All cells in the body contain the genetic material called deoxyribonucleic acid (DNA). A cancer begins with an error, or mutation, in a cell’s DNA. DNA mutations can be caused by the normal aging process or through environmental factors, such as cigarette smoke, breathing in asbestos fibers, and exposure to radon gas.
The majority of tumors that arise in the lung are malignant. Lung cancer is classified histologically (based on cell size and shape) into Small Cell Lung Cancer (SCLC) and Non-Small Cell Lung Cancer (NSCLC); an important distinction as treatment approach and prognosis (outlook) vary. NSCLC is further classified, and the 3 main subtypes are: Adenocarcinoma, Squamous Cell Carcinoma and Large Cell Carcinoma.
Additionally, lung cancer is either primary, meaning that the cancer started in the lungs, or secondary, meaning it started in another part of the body and spread to the lungs. Secondary lung cancer is also known as metastatic lung cancer or lung metastasis.
What is the incidence of Lung Cancer?
Lung cancer, also referred to as bronchogenic carcinoma, has the highest death rate of any cancer for both men and women in the United States and worldwide. In the United States, there are more deaths due to lung cancer than due to the three most common cancers (colon, breast and prostate) combined. The American Cancer Society estimates approximately 234,030 new cases of lung cancer will be diagnosed in the United States in 2018.
Who is at risk for Lung Cancer?
- Cigarette smoking is the leading risk factor for lung cancer
- Smoking pipes or cigars increases the risk of lung cancer by about 5 times that of a non-smoker
- Exposure to secondhand smoke can increase a non-smoker’s risk of developing lung cancer by about 20-30%
- Radon is the second leading cause of lung cancer in the U.S. after cigarette smoking. It is an odorless, invisible gas and a natural decay product of uranium. Initially linked to mine workers, currently there is increasing concern of exposure in homes and buildings through soil.
- Family history of lung cancer
- Treatment with radiation therapy to the breast or chest
- Asbestos exposure: in combination with cigarette smoking raises the risk to as much as 50 times.

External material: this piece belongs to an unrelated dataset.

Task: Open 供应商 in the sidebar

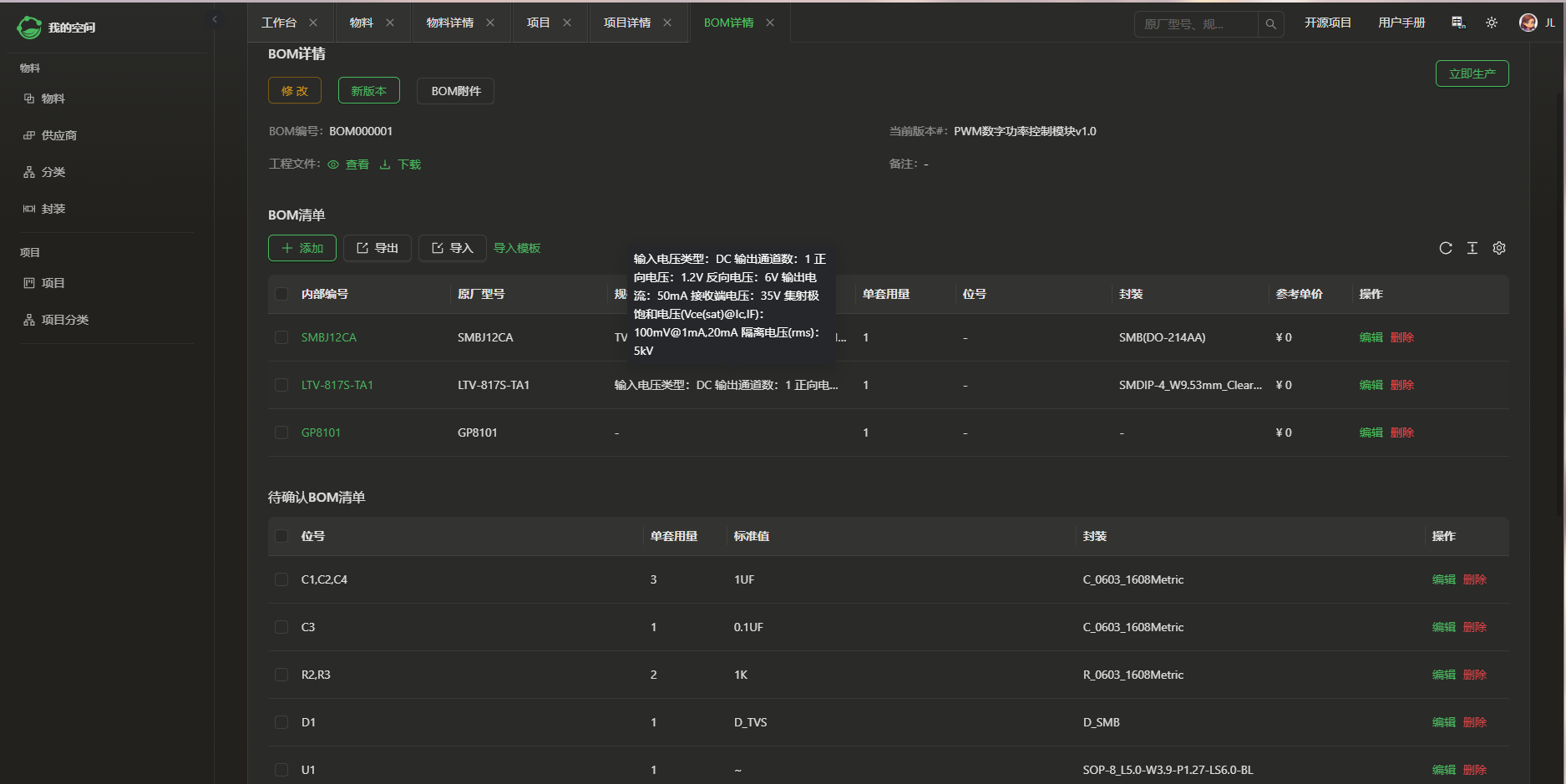Action: [x=58, y=135]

Asbestos is also strongly associated with another cancer known as mesothelioma.
- Air pollution
- Other occupational exposures to: chromium, beryllium, nickel, arsenic, cadmium, polycyclic aromatic hydrocarbons, vinyl chloride, coal products, soot, tar. diesel exhaust
- Presence of other lung diseases: e. COPD is associated with a four to six times the risk of a nonsmoker for the development of lung cancer even after the effects of concomitant cigarette smoking are excluded.
Once a person stops smoking, his or her risk for lung cancer gradually decreases. About 15 years after quitting, the risk for lung cancer decreases to the level of someone who never smoked.

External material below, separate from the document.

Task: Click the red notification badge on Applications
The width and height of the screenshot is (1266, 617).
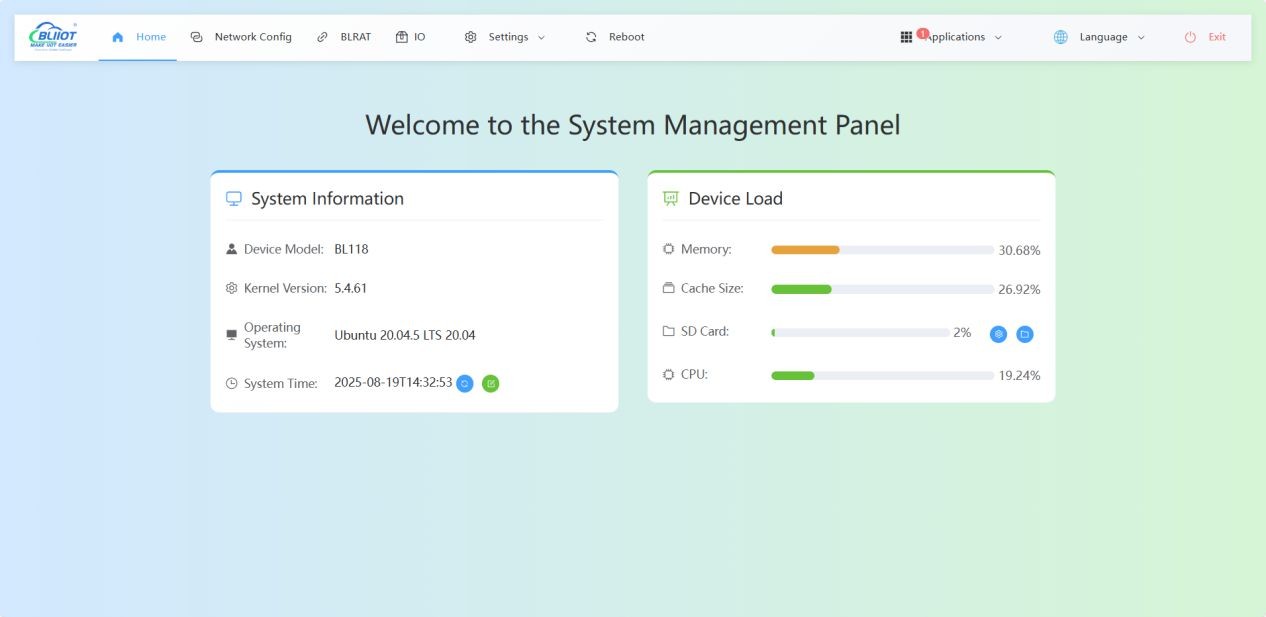Action: [x=923, y=33]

What are the signs and symptoms of Lung Cancer?
Generally, most people with lung cancer don’t have symptoms until the cancer is advanced. As the disease progresses, symptoms like chest pain and shortness of breath are commonly reported.
Common signs and symptoms of lung cancer include the following:
- Cough that gets worse or doesn’t go away
- Chest pain
- Shortness of breath
- Coughing up blood (hemoptysis)
- Clubbing of fingers
- Hoarseness
- Wheezing
- Recurring infections such as bronchitis and pneumonia
- Fatigue
Metastatic signs and symptoms may include the following:
- Weight loss and loss of appetite with no known cause
- Bone or joint pain
- Spinal cord impingement
- Neurologic problems such as headache, weakness or numbness of limbs, dizziness, and seizures
How is Lung Cancer diagnosed?
The diagnostic evaluation for lung cancer may start with a chest x-ray done because of current symptoms, or as part of preoperative tests leading to an incidental finding. However, not all abnormalities seen on a chest x-ray are cancers; patients can develop scarring or calcium deposits in the lungs that may look like tumors.
Therefore, a CT scan will provide more detailed information and it is the first diagnostic imaging study ordered based on the patient’s history, symptoms and risk factors for lung cancer screening.
A PET SCAN, uses fluorodeoxyglucose (FDG) injected into the body to illuminate metabolically active cells, and it may be ordered as the next step in the work-up of a suspicion of cancer. This test can provide more information regarding the abnormality in the lung itself, but also assess the presence or absence of distant metastases. It is an important tool for the staging of cancer.
If radiologic imaging suggests the presence of a tumor, an adequate cell (cytology) sample or small piece of tissue (biopsy) is imperative to make a diagnosis and optimize the treatment plan. Depending on the location and size of the tumor, and the patient’s comorbidities, the choice of procedure includes the following in order of least invasive:
Sputum test: thick mucus produced during a cough is sent for cell analysis (cytology); however it is the least reliable and if negative usually needs to be confirmed by further testing.
Bronchoscopy: a thin flexible lighted tube with a tiny camera (bronchoscope) and surgical instrument is inserted through the mouth or nose, down the windpipe (trachea) and into the airways (bronchi) of the lung.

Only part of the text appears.